Il n’est jamais trop tôt pour initier un enfant
à la lecture. Les chercheurs et les professionnels
recommandent même de commencer au berceau… ou
presque.
On peut regarder un livre cartonné avec un petit
bébé de 8 à 12 mois qui prend plaisir
à regarder les images. Cela lui inculque
déjà l’idée que dans les livres, il y
a quelque chose d’intéressant.
En effet, bien avant de pouvoir déchiffrer les lettres et
lire les mots qu’elles forment, l’enfant doit
être encouragé à manipuler les livres.
«L’enfant peut être préparé avant
l’école. Si un enfant n’a pas acquis un
rapport aux livres et si, avant l’école, il
n’est pas conscient des fonctions de l’écrit
(entrer en communication avec d’autres, laisser des
messages, mémoriser, etc.), il y a des risques qu’il
ait plus de difficulté à apprendre à
lire», souligne Zita De Koninck, professeure au
département de langues, linguistiques et traduction de
l’Université Laval.
Et cela peut avoir des répercussions importantes. Les
trois premières années du primaire, l’enfant
apprend à lire. À partir de la quatrième
année, il doit savoir lire pour apprendre, ce qui signifie
qu’il doit pratiquement doubler sa vitesse de lecture.

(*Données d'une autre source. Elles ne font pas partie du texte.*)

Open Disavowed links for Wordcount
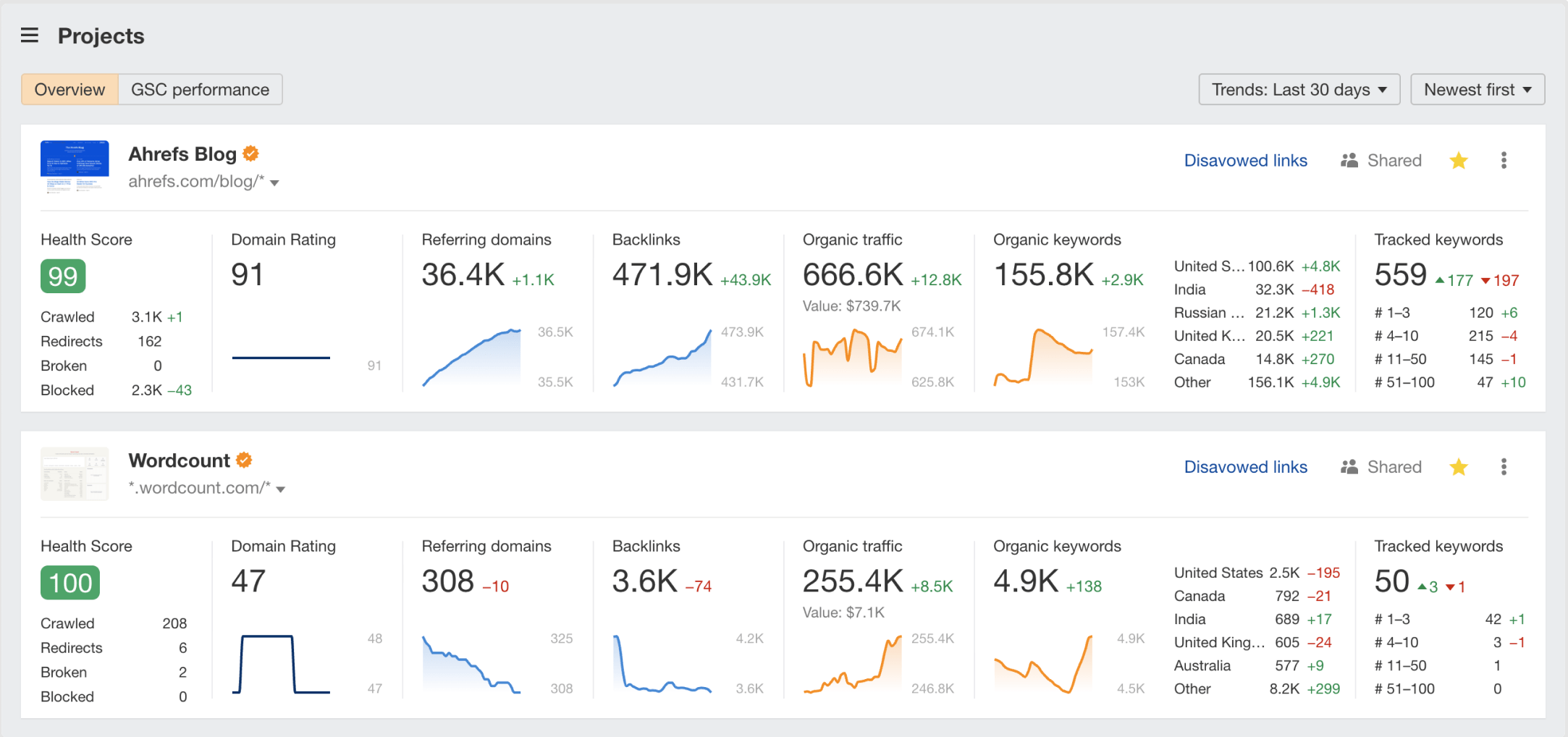This screenshot has height=737, width=1568. pyautogui.click(x=1245, y=467)
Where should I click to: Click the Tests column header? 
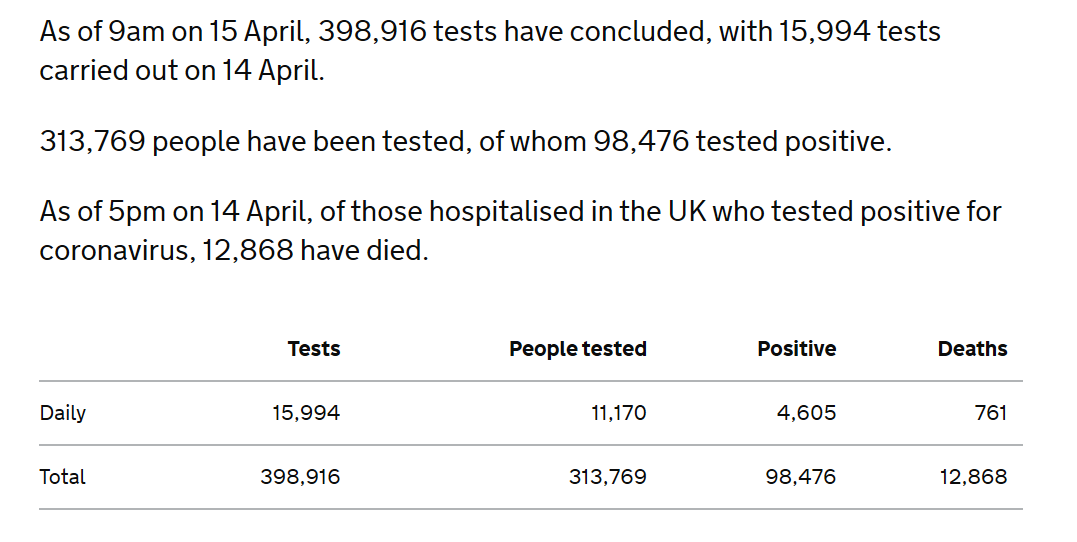pyautogui.click(x=314, y=349)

S’il n’est pas bien préparé, il prend
rapidement du retard.
Quand on sait que 50 % des décrocheurs au secondaire sont
des jeunes qui n’ont pas bien appris à lire, on
reconnaît l’importance de favoriser assez tôt
leur goût pour les bouquins.
Et cela peut se faire de plusieurs façons. D’abord,
les messages qui sont véhiculés autour du livre
dès la plus tendre enfance sont très importants. Si
l’enfant reçoit des messages négatifs comme :
“Va-t-en dans ta chambre et lis!”, la lecture
n’est pas présentée comme quelque chose
d’agréable, mais comme une punition.
Il est indéniable que l’adulte joue un rôle de
modèle. S’il voit un adulte qui lit et qui y prend
du plaisir, il y a de fortes chances que l’enfant ait aussi
le goût de lire.
Une affirmation qui trouve écho dans un document sur le
langage écrit chez les jeunes, publié par
l’Ordre des orthophonistes et audiologistes du
Québec, en janvier 2007. «Tous les acteurs qui
gravitent autour de l’enfant (membres de la famille et
intervenants dans les milieux de vie de l’enfant) peuvent
jouer un rôle primordial dans la promotion de
l’éveil à l’écrit»,
lit-on.
Aujourd’hui, l’imprimé est partout. Autant en
profiter! Le simple fait de lire avec eux les pancartes ou les
boîtes de céréales peut contribuer à
éveiller un intérêt chez les tout-petits.
Quand ils font des dessins, on peut saisir l’occasion
d’y associer les mots correspondants et même de les
aider à les tracer. Vers quatre ou cinq ans, les enfants
adorent les comptines et leurs sonorités amusantes. Les
exposer à ce genre de stimulation contribue aussi à
en faire des futurs lecteurs aguerris.
Plus que de nommer les objets qui sont représentés
dans les bouquins, il faut aussi faire appel à
l’imagination de l’enfant. Par exemple, en lui
demandant d’anticiper ce qui se passera à la page
suivante.
Évidemment, l’apprentissage de la lecture commence par l’acquisition de vocabulaire. Et la meilleure façon de faire en sorte que notre enfant ait un langage riche est de prendre le temps de s’asseoir avec lui et de parler. Et quel endroit s’y prête mieux qu’autour d’une table? Les heures de repas sont reconnues dans les recherches comme des moments privilégiés parce que les enfants sont en interaction soutenue avec les parents. Il faut partager des expériences.